US President Donald Trump set a new deadline on Monday of 10 or 12 days for Russia to make progress toward ending the war in Ukraine or face consequences, underscoring frustration with Russian President Vladimir Putin for the 3-1/2-year-old conflict.

Trump has threatened both sanctions on Russia and buyers of its exports unless progress is made. The fresh deadline suggests the US president is prepared to move forward on those threats after previous hesitation to do so.

Speaking in Scotland, where he is holding meetings with European leaders and playing golf, Trump said he was disappointed in Putin and shortening a 50-day deadline he had set on the issue earlier this month.

"I'm going to make a new deadline of about ... 10 or 12 days from today," Trump told reporters during a meeting with British Prime Minister Keir Starmer. "There's no reason in waiting... We just don't see any progress being made."

There was no immediate comment from the Kremlin.

####################

# The tasks
#1 Write out the stretch of the news passage on Trump's new deadline for Russia from "US President Donald" through "earlier this month.".
#2 Continue the news passage on Trump's new deadline for Russia from the point where it ends.

# Given information
####################

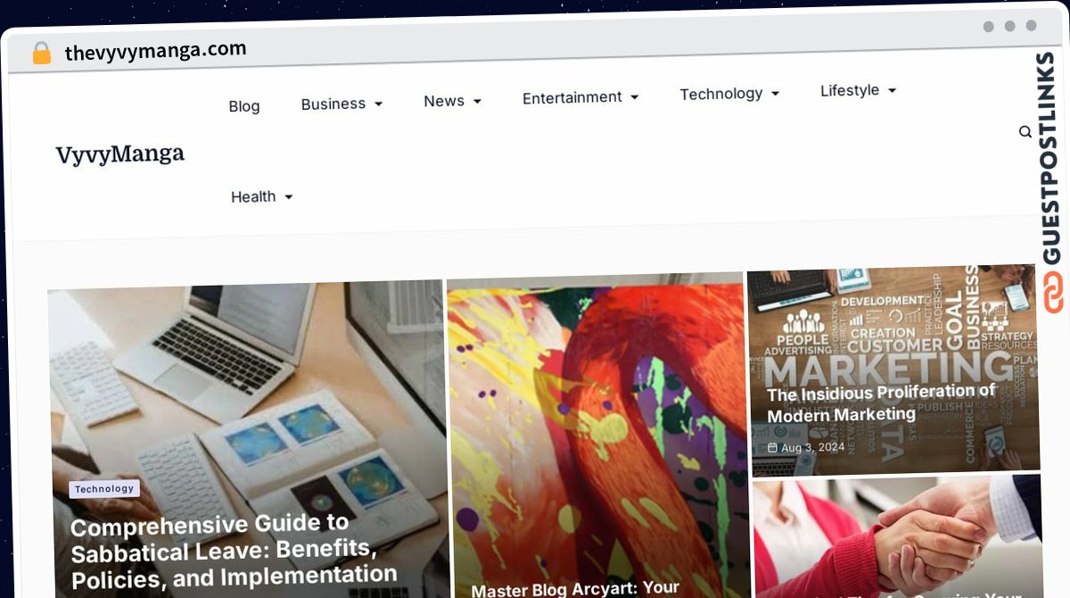Expand the Health dropdown arrow
The width and height of the screenshot is (1070, 598).
(x=288, y=197)
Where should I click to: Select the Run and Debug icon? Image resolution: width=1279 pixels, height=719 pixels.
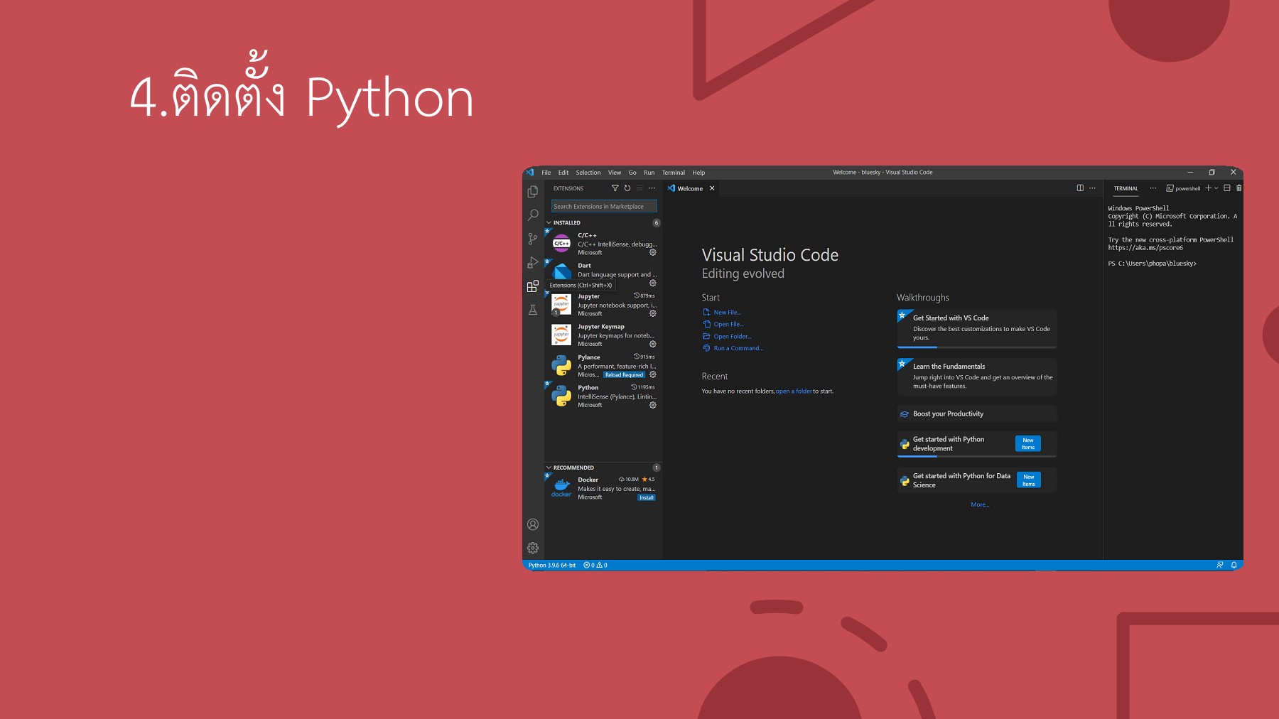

####################

# Written answers
#1
US President Donald Trump set a new deadline on Monday of 10 or 12 days for Russia to make progress toward ending the war in Ukraine or face consequences, underscoring frustration with Russian President Vladimir Putin for the 3-1/2-year-old conflict.

Trump has threatened both sanctions on Russia and buyers of its exports unless progress is made. The fresh deadline suggests the US president is prepared to move forward on those threats after previous hesitation to do so.

Speaking in Scotland, where he is holding meetings with European leaders and playing golf, Trump said he was disappointed in Putin and shortening a 50-day deadline he had set on the issue earlier this month.

#2
Ukraine welcomed the statement. Andriy Yermak, President Volodymyr Zelenskiy's chief of staff, thanked Trump in a social media post for "standing firm and delivering a clear message of peace through strength."

Trump, who has expressed annoyance also with Zelenskiy, has not always followed tough talk about Putin with action, citing what he deems a good relationship that the two men have had previously.

On Monday, Trump indicated he was not interested in more talks with Putin. He said sanctions and tariffs would be used as penalties for Moscow if it did not meet Trump's demands.

"There's no reason to wait. If you know what the answer is going to be, why wait? And it would be sanctions and maybe tariffs, secondary tariffs," Trump said. "I don't want to do that to Russia. I love the Russian people."

Ukraine had proposed a summit between Putin and Zelenskiy before the end of August, but the Kremlin has said that timeline was unlikely and that a meeting could only happen as a final step to clinch peace.

Russia's foreign ministry said on Saturday that if the West wanted real peace with Ukraine, it would stop supplying Kyiv with weapons.

Trump has repeatedly voiced exasperation with Putin for pursuing attacks on Ukraine despite US efforts to end the war. Trump has played up successes in other parts of the world where the United States has helped to broker peace agreements and has been flattered by some leaders who suggest he should be given the Nobel Peace Prize.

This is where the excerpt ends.